Si la possibilité de voir de nouvelles équipes rejoindre la Formule 1 est toujours d’actualité – Renault serait l’un des favoris pour fournir son moteur -, une autre piste vient de s’ouvrir récemment. Bien qu’aucune rumeur ne circule à ce sujet, Alfa Romeo (Sauber) a fait état d’une fin de contrat avec Ferrari à l’issue de la prochaine saison 2021, et n’a pas caché son incertitude quant à une prolongation du partenariat. Dans ces conditions, le Losange a peut-être une carte à jouer du côté de l’écurie suisse.
" Nous sommes liés à Ferrari jusqu’à la fin de 2021 ", révèle Frédéric Vasseur, le Team Manager d’Alfa Romeo (Sauber).
" Ensuite, il faudra étudier la situation car le prochain contrat devrait être mis en place de 2022 à 2026 avec les nouvelles monoplaces. On ne peut jamais dire cela [une séparation, ndlr]. C’est comme un mariage, il n’y a pas de garantie que vous resterez avec la même femme pour toujours. "
" C’est un partenariat, vous devez toujours prendre en considération qu’il y a des hauts et des bas, donc il faut qu’on se pose la question : quel est le meilleur accord ? Jusqu’à maintenant, Ferrari a été un partenaire solide [mais] hormis la fiabilité, on ne peut pas être satisfaits de nos résultats, mais cette année a été un désastre total pour Ferrari ", ajoute-t-il.

Partenaire historique de Ferrari et aujourd’hui représentante d’Alfa Romeo en Formule 1, Sauber est peut-être au bout d’un cycle. Haas dispose à présent d’une collaboration bien plus proche avec la marque sportive italienne, un bâtiment lui est même désormais dédié à Maranello, ce qui, forcément, ne semble pas plaire à Frédéric Vasseur. Si ce dernier peut se féliciter d’être l’écurie officielle Alfa Roméo, ce n’est qu’un partenariat sponsoring dont la durée est renouvelée chaque saison.

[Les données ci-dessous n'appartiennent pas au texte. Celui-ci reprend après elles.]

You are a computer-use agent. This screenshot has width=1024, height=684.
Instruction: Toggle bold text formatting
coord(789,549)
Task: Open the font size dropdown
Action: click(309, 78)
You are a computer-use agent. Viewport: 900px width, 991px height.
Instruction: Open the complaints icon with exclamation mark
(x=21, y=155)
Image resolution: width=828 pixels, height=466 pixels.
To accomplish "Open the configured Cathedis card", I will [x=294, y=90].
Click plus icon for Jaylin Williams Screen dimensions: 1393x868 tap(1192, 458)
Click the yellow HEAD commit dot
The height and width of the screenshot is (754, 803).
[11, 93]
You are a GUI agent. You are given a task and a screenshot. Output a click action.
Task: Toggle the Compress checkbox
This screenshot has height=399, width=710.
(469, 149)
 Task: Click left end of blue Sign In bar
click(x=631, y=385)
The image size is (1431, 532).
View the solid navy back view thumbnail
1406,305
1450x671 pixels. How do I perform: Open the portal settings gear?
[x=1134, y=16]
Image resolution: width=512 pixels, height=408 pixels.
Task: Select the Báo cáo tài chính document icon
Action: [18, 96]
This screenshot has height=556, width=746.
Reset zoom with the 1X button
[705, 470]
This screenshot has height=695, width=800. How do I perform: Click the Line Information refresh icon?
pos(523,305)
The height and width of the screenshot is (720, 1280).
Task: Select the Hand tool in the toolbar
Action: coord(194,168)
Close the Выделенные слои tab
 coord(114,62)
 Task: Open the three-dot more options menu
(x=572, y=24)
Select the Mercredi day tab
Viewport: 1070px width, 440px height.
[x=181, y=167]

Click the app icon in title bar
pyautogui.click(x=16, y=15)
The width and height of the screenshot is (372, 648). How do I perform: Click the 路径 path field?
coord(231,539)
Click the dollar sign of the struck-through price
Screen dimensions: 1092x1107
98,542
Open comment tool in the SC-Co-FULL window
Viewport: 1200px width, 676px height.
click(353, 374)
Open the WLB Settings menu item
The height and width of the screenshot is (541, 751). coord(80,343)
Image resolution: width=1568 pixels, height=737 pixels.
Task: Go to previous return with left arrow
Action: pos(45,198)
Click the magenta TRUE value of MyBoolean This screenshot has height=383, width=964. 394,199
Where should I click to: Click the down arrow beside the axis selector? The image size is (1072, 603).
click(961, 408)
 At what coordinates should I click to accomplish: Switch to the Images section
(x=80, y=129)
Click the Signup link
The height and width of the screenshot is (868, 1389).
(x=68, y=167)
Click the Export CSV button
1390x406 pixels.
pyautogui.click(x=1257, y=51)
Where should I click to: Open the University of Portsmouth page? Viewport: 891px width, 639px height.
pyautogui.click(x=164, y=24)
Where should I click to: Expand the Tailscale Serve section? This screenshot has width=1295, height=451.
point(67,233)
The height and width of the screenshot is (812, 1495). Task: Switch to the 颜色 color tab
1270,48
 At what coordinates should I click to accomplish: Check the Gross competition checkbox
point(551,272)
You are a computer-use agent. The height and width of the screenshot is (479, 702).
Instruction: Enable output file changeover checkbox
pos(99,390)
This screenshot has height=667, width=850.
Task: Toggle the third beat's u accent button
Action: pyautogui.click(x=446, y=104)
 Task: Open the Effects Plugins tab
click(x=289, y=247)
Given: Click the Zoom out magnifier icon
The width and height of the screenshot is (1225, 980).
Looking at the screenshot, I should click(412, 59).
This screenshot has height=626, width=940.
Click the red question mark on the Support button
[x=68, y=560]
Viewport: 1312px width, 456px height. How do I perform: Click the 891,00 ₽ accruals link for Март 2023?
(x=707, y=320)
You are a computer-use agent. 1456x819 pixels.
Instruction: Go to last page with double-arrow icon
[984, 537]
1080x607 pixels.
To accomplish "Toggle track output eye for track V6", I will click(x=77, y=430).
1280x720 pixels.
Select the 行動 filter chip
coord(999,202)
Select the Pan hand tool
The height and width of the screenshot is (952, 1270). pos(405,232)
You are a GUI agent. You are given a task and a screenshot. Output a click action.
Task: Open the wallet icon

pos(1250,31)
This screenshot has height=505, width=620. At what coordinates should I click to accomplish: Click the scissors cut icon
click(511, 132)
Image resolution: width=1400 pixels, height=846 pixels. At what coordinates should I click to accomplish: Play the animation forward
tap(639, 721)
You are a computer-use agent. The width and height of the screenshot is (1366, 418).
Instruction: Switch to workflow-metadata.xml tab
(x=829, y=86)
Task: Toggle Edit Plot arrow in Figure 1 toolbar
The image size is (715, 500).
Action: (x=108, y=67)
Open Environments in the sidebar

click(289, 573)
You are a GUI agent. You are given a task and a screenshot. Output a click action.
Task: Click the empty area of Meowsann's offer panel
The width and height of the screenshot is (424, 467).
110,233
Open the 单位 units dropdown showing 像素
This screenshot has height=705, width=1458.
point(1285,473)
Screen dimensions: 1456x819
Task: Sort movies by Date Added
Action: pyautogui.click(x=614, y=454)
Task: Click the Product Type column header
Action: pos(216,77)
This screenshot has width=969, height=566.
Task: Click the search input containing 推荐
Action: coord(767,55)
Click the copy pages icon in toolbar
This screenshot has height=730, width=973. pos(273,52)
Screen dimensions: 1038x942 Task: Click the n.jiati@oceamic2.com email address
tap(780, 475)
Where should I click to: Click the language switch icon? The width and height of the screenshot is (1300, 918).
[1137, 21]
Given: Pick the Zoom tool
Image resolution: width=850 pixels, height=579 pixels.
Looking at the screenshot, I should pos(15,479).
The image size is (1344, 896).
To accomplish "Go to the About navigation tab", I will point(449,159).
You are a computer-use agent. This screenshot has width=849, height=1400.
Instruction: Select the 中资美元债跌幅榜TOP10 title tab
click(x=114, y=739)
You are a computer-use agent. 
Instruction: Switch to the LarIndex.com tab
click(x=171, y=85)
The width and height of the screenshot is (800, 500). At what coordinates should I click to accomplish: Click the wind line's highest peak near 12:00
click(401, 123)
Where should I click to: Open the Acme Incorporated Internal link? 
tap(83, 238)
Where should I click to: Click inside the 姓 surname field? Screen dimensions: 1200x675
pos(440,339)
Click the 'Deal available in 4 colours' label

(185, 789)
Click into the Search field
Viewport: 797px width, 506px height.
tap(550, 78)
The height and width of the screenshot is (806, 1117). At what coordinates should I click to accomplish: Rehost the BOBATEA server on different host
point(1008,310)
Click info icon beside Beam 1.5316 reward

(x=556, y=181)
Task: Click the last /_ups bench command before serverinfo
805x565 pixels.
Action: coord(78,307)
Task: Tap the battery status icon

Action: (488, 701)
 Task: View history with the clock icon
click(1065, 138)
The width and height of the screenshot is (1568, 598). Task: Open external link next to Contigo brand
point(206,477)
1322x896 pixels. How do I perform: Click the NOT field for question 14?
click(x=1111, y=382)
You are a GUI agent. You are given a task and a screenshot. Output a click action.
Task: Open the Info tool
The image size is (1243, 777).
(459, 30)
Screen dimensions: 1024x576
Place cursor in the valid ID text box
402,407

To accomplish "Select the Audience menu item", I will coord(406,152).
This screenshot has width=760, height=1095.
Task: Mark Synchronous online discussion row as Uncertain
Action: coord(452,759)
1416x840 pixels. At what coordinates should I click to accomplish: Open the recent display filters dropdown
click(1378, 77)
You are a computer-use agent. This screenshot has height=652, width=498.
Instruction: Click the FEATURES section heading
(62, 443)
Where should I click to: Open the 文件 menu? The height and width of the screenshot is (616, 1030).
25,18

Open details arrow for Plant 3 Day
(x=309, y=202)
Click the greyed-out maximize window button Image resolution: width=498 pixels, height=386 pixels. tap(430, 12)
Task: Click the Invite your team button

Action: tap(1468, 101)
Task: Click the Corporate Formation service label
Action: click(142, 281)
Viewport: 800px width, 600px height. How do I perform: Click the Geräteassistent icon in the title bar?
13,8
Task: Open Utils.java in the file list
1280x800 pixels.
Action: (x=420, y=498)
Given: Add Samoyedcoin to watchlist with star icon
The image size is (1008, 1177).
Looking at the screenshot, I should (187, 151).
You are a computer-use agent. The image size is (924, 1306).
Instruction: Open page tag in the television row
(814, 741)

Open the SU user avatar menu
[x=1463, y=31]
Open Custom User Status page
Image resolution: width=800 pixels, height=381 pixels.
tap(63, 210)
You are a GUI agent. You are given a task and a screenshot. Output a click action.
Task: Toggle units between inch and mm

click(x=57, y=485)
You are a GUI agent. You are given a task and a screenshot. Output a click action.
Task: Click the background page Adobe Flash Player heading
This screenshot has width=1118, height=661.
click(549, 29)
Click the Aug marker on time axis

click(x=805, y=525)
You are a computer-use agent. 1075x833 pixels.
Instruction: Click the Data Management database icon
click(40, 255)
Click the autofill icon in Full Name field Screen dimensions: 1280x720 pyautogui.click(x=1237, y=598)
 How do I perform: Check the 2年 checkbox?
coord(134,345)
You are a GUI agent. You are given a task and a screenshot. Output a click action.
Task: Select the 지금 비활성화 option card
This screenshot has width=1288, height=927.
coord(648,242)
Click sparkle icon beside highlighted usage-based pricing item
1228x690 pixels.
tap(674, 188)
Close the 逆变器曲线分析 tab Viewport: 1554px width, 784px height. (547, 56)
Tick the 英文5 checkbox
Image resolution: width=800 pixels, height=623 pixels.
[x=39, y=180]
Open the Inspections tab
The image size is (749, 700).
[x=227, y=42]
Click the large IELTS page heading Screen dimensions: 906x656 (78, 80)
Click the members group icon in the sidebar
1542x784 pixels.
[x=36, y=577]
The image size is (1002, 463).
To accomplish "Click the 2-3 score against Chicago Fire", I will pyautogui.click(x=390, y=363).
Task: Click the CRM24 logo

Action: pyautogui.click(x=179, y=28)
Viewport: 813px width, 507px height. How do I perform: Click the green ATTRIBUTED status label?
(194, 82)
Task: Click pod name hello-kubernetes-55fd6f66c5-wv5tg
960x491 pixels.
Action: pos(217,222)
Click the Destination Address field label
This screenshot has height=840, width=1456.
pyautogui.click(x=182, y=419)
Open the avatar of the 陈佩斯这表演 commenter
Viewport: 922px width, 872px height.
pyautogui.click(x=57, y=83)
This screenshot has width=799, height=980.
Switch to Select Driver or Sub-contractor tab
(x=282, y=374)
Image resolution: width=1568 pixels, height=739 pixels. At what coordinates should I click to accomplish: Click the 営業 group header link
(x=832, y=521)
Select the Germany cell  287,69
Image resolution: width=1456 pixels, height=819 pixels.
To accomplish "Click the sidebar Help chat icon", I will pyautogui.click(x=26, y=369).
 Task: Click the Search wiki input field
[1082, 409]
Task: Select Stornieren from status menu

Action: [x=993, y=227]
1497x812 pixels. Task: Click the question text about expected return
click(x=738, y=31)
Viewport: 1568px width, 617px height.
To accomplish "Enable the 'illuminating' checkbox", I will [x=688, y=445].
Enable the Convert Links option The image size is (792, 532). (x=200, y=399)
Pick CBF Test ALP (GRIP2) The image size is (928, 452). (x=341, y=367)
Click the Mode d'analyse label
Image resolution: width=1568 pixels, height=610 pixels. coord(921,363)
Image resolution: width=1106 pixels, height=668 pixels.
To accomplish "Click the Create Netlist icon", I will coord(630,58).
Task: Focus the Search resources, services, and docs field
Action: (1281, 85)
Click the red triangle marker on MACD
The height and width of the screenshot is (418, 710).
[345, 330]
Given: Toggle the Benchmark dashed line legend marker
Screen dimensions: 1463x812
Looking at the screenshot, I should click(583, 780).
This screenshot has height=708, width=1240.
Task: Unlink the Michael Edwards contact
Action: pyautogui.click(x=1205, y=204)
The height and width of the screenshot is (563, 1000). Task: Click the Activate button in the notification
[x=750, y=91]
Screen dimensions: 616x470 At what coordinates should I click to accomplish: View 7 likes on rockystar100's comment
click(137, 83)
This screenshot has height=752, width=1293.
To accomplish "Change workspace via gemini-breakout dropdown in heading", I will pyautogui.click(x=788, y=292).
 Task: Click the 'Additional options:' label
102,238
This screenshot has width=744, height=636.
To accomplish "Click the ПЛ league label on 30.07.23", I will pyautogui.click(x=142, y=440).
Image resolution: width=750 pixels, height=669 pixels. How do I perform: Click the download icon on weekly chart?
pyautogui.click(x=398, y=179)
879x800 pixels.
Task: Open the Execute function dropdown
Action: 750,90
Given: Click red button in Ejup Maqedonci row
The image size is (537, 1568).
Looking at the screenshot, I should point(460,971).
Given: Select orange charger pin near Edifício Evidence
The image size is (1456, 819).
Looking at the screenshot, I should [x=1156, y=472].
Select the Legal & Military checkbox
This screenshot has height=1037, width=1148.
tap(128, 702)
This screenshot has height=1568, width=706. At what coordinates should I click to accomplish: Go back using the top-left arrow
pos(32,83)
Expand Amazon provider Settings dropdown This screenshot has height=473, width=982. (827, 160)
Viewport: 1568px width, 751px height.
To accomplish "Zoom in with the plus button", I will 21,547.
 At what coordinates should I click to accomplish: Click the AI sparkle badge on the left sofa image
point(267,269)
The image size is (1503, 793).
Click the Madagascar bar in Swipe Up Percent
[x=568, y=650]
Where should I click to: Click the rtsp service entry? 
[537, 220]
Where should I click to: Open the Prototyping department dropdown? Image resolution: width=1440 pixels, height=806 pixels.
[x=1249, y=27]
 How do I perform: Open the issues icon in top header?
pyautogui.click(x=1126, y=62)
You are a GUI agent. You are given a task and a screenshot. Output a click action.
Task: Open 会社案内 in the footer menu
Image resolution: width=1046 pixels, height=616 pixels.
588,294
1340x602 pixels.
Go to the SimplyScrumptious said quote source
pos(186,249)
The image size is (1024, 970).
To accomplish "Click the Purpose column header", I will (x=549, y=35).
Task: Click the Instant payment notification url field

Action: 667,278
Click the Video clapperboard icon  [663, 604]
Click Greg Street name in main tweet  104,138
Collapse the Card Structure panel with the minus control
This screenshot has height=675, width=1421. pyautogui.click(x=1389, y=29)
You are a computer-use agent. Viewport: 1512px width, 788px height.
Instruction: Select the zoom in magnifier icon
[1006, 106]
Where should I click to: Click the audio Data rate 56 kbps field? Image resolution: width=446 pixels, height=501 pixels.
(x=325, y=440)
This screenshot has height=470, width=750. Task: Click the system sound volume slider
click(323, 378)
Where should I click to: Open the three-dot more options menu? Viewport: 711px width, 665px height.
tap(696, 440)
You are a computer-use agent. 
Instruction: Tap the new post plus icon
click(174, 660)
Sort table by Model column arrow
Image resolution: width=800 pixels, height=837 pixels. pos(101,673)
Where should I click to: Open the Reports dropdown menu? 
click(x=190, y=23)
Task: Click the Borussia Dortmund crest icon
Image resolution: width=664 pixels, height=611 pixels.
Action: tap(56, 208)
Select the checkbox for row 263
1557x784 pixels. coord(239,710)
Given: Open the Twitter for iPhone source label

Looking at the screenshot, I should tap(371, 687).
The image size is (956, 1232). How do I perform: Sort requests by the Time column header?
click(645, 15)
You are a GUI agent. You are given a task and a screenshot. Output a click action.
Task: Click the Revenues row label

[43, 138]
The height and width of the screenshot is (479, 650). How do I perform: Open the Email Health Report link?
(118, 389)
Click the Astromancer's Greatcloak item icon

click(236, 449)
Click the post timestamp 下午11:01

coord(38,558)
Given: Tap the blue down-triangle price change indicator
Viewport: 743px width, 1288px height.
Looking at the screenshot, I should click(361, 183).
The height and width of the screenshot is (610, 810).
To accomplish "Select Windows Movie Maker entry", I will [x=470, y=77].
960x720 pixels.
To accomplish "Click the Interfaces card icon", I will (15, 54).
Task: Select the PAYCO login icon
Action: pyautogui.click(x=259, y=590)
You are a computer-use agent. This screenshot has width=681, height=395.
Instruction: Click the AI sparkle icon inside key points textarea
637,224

La situation paraît ainsi plus ouverte que prévue, et un accord Sauber-Renault constituerait une association inédite si d’aventure cela se concrétisait. Vous le comprenez, l’emploi du conditionnel ici est important car aucune information n’a à ce jour circulé sur un tel projet. Cela reste un dossier à surveiller, et certainement l’unique horizon pour le futur à court terme de l’activité cliente du Losange.